- Description of the task: Tally up the lines below with "agent" in them. Answer with the number only.

━━━━━━━━━━

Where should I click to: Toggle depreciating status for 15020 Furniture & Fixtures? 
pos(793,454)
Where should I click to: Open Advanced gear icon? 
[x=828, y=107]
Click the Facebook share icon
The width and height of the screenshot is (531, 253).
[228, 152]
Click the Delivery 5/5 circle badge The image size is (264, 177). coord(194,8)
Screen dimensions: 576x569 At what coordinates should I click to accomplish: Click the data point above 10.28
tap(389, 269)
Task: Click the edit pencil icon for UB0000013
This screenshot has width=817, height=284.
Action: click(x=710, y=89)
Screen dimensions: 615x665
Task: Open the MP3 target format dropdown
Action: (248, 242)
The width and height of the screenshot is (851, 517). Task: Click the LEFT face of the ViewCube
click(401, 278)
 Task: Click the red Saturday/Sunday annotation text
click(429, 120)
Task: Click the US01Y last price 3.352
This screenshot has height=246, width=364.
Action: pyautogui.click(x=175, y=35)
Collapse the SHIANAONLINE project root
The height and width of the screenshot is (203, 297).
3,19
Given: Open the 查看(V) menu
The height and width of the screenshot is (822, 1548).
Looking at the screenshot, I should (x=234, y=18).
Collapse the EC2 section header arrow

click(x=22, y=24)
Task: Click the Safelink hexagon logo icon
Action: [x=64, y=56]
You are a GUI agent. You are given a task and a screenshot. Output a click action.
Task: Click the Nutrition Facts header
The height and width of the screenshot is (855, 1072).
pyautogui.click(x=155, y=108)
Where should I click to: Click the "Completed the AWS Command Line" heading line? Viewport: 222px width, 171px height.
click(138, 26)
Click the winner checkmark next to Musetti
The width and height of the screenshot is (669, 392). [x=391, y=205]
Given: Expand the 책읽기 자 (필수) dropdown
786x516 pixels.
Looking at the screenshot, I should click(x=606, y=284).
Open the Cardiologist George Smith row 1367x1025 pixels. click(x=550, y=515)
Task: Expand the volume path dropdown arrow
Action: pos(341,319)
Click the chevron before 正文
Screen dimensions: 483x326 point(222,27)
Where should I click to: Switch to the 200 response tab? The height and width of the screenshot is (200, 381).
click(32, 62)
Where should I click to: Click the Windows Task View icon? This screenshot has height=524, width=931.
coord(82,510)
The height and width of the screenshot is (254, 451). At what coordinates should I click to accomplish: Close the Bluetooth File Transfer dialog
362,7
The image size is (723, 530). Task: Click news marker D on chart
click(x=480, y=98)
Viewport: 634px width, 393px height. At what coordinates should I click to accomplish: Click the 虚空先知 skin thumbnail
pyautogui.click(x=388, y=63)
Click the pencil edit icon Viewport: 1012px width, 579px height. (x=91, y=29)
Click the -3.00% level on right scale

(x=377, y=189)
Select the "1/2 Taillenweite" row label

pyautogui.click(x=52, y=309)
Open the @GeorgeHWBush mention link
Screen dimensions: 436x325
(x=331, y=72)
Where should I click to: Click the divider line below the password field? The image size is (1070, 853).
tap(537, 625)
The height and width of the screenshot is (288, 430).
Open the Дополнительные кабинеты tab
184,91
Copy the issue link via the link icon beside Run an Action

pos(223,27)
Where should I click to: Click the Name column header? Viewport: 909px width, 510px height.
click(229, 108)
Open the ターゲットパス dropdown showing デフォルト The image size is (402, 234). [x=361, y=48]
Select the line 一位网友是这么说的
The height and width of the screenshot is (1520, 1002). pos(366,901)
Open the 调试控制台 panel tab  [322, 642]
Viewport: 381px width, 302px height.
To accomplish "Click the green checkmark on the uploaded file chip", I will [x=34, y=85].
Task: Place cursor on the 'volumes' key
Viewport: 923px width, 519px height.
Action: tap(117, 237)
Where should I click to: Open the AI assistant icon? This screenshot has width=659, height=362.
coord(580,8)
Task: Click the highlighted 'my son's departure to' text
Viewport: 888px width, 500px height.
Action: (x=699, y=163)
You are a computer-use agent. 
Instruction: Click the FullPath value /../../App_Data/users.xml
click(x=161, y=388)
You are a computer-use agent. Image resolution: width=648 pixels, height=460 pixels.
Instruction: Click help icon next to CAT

━━━━━━━━━━

- Written solution: 3